Work request: Give all the data again exactly.

-------- Provided records

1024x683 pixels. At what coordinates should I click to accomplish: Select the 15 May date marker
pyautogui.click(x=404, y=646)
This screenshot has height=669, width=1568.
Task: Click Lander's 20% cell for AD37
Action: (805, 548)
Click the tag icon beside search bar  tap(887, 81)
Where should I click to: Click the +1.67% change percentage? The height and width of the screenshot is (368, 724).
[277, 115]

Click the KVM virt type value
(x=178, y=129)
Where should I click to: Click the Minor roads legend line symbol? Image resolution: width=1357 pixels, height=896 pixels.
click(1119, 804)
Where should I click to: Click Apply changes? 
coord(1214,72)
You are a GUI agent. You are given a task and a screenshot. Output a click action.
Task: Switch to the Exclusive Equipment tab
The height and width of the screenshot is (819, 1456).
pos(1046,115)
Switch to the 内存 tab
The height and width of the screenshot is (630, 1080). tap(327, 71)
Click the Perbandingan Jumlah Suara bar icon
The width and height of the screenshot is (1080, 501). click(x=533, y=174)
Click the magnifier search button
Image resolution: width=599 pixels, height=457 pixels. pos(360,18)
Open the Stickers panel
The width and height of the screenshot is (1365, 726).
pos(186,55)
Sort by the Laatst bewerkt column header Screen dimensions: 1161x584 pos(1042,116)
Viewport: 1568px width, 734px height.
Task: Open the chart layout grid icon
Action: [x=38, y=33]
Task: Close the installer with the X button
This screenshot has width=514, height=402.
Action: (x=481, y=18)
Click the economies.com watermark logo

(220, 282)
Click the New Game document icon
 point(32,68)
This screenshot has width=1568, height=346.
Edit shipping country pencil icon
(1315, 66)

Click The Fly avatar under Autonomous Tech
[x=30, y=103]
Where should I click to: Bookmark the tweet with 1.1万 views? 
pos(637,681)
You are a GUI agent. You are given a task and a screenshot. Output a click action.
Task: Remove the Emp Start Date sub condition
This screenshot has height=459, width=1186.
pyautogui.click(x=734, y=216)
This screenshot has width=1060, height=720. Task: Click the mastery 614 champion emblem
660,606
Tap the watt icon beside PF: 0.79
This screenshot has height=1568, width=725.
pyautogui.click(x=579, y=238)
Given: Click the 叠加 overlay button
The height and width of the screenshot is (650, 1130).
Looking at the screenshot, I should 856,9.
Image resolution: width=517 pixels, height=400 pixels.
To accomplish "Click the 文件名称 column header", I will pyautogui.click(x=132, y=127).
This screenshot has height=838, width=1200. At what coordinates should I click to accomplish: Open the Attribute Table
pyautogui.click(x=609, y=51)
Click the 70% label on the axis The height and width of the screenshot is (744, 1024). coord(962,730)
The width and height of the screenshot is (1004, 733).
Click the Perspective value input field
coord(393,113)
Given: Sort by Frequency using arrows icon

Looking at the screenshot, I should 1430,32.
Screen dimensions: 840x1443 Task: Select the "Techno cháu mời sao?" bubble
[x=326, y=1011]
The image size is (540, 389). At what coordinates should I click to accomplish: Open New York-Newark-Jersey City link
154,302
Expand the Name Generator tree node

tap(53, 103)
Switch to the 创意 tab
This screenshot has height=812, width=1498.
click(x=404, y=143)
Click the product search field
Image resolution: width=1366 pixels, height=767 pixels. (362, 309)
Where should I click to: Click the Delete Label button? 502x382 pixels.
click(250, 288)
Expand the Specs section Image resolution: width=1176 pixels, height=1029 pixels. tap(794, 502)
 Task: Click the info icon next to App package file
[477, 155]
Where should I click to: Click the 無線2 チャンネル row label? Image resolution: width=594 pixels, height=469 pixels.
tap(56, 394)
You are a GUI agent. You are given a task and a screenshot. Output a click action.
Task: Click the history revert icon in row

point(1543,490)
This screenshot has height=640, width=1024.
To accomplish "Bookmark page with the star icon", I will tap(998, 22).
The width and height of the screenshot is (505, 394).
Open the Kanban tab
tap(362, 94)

----------------

Task solution:
1024x683 pixels. At what coordinates should I click to accomplish: Select the 15 May date marker
pyautogui.click(x=404, y=646)
This screenshot has height=669, width=1568.
Task: Click Lander's 20% cell for AD37
Action: (805, 548)
Click the tag icon beside search bar  tap(887, 81)
Where should I click to: Click the +1.67% change percentage? The height and width of the screenshot is (368, 724).
[277, 115]

Click the KVM virt type value
(x=178, y=129)
Where should I click to: Click the Minor roads legend line symbol? Image resolution: width=1357 pixels, height=896 pixels.
click(1119, 804)
Where should I click to: Click Apply changes? 
coord(1214,72)
You are a GUI agent. You are given a task and a screenshot. Output a click action.
Task: Switch to the Exclusive Equipment tab
The height and width of the screenshot is (819, 1456).
pos(1046,115)
Switch to the 内存 tab
The height and width of the screenshot is (630, 1080). tap(327, 71)
Click the Perbandingan Jumlah Suara bar icon
The width and height of the screenshot is (1080, 501). click(x=533, y=174)
Click the magnifier search button
Image resolution: width=599 pixels, height=457 pixels. pos(360,18)
Open the Stickers panel
The width and height of the screenshot is (1365, 726).
pos(186,55)
Sort by the Laatst bewerkt column header Screen dimensions: 1161x584 pos(1042,116)
Viewport: 1568px width, 734px height.
Task: Open the chart layout grid icon
Action: [x=38, y=33]
Task: Close the installer with the X button
This screenshot has width=514, height=402.
Action: (x=481, y=18)
Click the economies.com watermark logo

(220, 282)
Click the New Game document icon
 point(32,68)
This screenshot has width=1568, height=346.
Edit shipping country pencil icon
(1315, 66)

Click The Fly avatar under Autonomous Tech
[x=30, y=103]
Where should I click to: Bookmark the tweet with 1.1万 views? 
pos(637,681)
You are a GUI agent. You are given a task and a screenshot. Output a click action.
Task: Remove the Emp Start Date sub condition
This screenshot has height=459, width=1186.
pyautogui.click(x=734, y=216)
This screenshot has width=1060, height=720. Task: Click the mastery 614 champion emblem
660,606
Tap the watt icon beside PF: 0.79
This screenshot has height=1568, width=725.
pyautogui.click(x=579, y=238)
Given: Click the 叠加 overlay button
The height and width of the screenshot is (650, 1130).
Looking at the screenshot, I should 856,9.
Image resolution: width=517 pixels, height=400 pixels.
To accomplish "Click the 文件名称 column header", I will pyautogui.click(x=132, y=127).
This screenshot has height=838, width=1200. At what coordinates should I click to accomplish: Open the Attribute Table
pyautogui.click(x=609, y=51)
Click the 70% label on the axis The height and width of the screenshot is (744, 1024). coord(962,730)
The width and height of the screenshot is (1004, 733).
Click the Perspective value input field
coord(393,113)
Given: Sort by Frequency using arrows icon

Looking at the screenshot, I should 1430,32.
Screen dimensions: 840x1443 Task: Select the "Techno cháu mời sao?" bubble
[x=326, y=1011]
The image size is (540, 389). At what coordinates should I click to accomplish: Open New York-Newark-Jersey City link
154,302
Expand the Name Generator tree node

tap(53, 103)
Switch to the 创意 tab
This screenshot has height=812, width=1498.
click(x=404, y=143)
Click the product search field
Image resolution: width=1366 pixels, height=767 pixels. (362, 309)
Where should I click to: Click the Delete Label button? 502x382 pixels.
click(250, 288)
Expand the Specs section Image resolution: width=1176 pixels, height=1029 pixels. tap(794, 502)
 Task: Click the info icon next to App package file
[477, 155]
Where should I click to: Click the 無線2 チャンネル row label? Image resolution: width=594 pixels, height=469 pixels.
tap(56, 394)
You are a GUI agent. You are given a task and a screenshot. Output a click action.
Task: Click the history revert icon in row

point(1543,490)
This screenshot has height=640, width=1024.
To accomplish "Bookmark page with the star icon", I will tap(998, 22).
The width and height of the screenshot is (505, 394).
Open the Kanban tab
tap(362, 94)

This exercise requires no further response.